Skip to content

eli64s/splitme-ai

Repository files navigation

SplitMe-AI Logo

Break down your docs. Build up your knowledge.

A Markdown text splitter for modular docs and maximum flexibility.

separator

What is SplitmeAI?

SplitmeAI is a Python module that addresses challenges in managing large Markdown files, particularly when creating and maintaining structured static documentation websites such as Mkdocs.

Key Features:

  • Section Splitting: Breaks down large Markdown files into smaller, manageable sections based on specified heading levels.
  • Filename Sanitization: Generates clean, unique filenames for each section, ensuring compatibility and readability.
  • Reference Link Management: Extracts and appends reference-style links used within each section.
  • Hierarchy Preservation: Maintains parent heading context within each split file.
  • Thematic Break Handling: Recognizes and handles line breaks (---, ***, ___) for intelligent content segmentation.
  • MkDocs Integration: Automatically generates an mkdocs.yml configuration file based on the split sections.
  • CLI Support: Provides a user-friendly Command-Line Interface for seamless operation.

Quick Start

Installation

Install from PyPI using any of the package managers listed below.

 pip

Use pip (recommended for most users):

pip install -U splitme-ai

 pipx

Install in an isolated environment with pipx:

❯ pipx install splitme-ai

 uv

For the fastest installation use uv:

❯ uv tool install splitme-ai

Usage

Using the CLI

Let's take a look at some examples of how to use the splitme-ai CLI.

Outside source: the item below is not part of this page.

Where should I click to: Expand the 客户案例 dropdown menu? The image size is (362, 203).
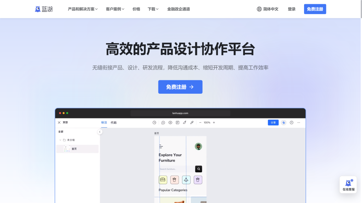coord(115,9)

Example 1: Split a Markdown file on heading level 2 (default setting):

splitme-ai \
    --split.i examples/data/README-AI.md \
    --split.settings.o examples/output-h2

Example 2: Split on heading level 2 and generate an mkdocs.yml configuration file:

splitme-ai \
    --split.i examples/data/README-AI.md \
    --split.settings.o examples/output-h2 \
    --split.settings.mkdocs

View the output generated for splitting on heading level 2 here.

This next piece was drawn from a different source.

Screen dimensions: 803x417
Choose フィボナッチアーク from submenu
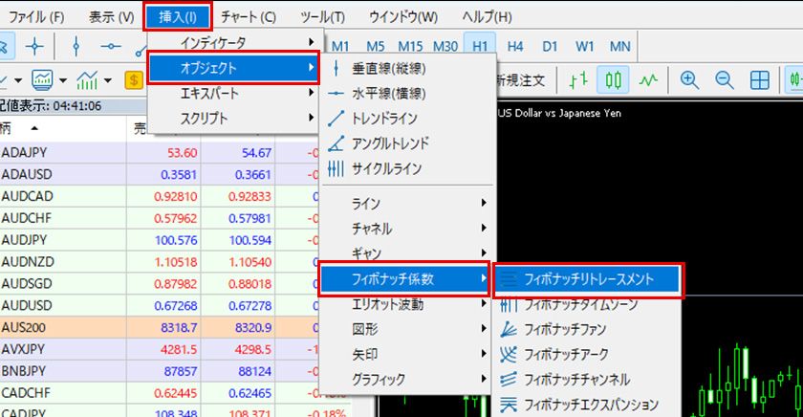pyautogui.click(x=564, y=354)
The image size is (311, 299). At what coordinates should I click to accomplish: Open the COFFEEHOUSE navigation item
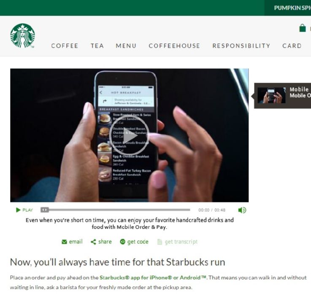[x=174, y=46]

Example 3: Split on heading level 3:

splitme-ai \
    --split.i examples/data/README-AI.md \
    --split.settings.o examples/output-h3 \
    --split.settings.hl "###"

View the output generated for splitting on heading level 3 here.

Example 4: Split on heading level 4:

splitme-ai \
    --split.i examples/data/README-AI.md \
    --split.settings.o examples/output-h4 \
    --split.settings.hl "####"

View the output generated for splitting on heading level 4 here.

Note

The Official Documentation site with extensive examples and usage instructions is under development Stay tuned for updates!


Roadmap

  • Enhance CLI usability and user experience.
  • Integrate AI-powered content analysis and segmentation.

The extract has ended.